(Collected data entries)
Segment Open

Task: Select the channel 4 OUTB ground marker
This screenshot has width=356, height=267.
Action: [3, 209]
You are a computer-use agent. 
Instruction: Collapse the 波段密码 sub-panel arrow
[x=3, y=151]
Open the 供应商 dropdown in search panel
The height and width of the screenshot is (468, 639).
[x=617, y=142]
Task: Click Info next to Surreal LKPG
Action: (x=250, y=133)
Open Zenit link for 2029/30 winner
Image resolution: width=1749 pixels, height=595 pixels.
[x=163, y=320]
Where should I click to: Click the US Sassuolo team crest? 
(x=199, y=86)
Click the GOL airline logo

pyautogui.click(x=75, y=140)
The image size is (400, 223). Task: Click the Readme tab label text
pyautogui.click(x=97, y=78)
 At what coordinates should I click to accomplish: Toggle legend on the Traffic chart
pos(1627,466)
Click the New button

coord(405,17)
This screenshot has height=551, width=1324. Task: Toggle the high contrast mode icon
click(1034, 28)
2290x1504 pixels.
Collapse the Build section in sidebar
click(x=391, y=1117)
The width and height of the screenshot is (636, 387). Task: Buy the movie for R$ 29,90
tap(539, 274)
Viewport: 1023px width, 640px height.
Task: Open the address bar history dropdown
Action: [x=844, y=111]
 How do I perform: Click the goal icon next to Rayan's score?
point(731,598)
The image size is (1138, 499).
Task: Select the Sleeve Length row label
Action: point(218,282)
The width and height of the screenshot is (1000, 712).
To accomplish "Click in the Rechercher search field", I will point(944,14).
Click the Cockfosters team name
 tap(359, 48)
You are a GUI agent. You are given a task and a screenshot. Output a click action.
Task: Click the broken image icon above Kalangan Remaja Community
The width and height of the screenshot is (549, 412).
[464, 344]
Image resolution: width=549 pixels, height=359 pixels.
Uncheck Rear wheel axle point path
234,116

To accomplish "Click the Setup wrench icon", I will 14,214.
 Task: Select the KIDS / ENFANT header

Segment Closed

Restate all of the data above. Match it word for word.

→ **Expected output**
Task: Select the channel 4 OUTB ground marker
This screenshot has width=356, height=267.
Action: [3, 209]
You are a computer-use agent. 
Instruction: Collapse the 波段密码 sub-panel arrow
[x=3, y=151]
Open the 供应商 dropdown in search panel
The height and width of the screenshot is (468, 639).
[x=617, y=142]
Task: Click Info next to Surreal LKPG
Action: (x=250, y=133)
Open Zenit link for 2029/30 winner
Image resolution: width=1749 pixels, height=595 pixels.
[x=163, y=320]
Where should I click to: Click the US Sassuolo team crest? 
(x=199, y=86)
Click the GOL airline logo

pyautogui.click(x=75, y=140)
The image size is (400, 223). Task: Click the Readme tab label text
pyautogui.click(x=97, y=78)
 At what coordinates should I click to accomplish: Toggle legend on the Traffic chart
pos(1627,466)
Click the New button

coord(405,17)
This screenshot has height=551, width=1324. Task: Toggle the high contrast mode icon
click(1034, 28)
2290x1504 pixels.
Collapse the Build section in sidebar
click(x=391, y=1117)
The width and height of the screenshot is (636, 387). Task: Buy the movie for R$ 29,90
tap(539, 274)
Viewport: 1023px width, 640px height.
Task: Open the address bar history dropdown
Action: [x=844, y=111]
 How do I perform: Click the goal icon next to Rayan's score?
point(731,598)
The image size is (1138, 499).
Task: Select the Sleeve Length row label
Action: point(218,282)
The width and height of the screenshot is (1000, 712).
To accomplish "Click in the Rechercher search field", I will point(944,14).
Click the Cockfosters team name
 tap(359, 48)
You are a GUI agent. You are given a task and a screenshot. Output a click action.
Task: Click the broken image icon above Kalangan Remaja Community
The width and height of the screenshot is (549, 412).
[464, 344]
Image resolution: width=549 pixels, height=359 pixels.
Uncheck Rear wheel axle point path
234,116

To accomplish "Click the Setup wrench icon", I will 14,214.
 Task: Select the KIDS / ENFANT header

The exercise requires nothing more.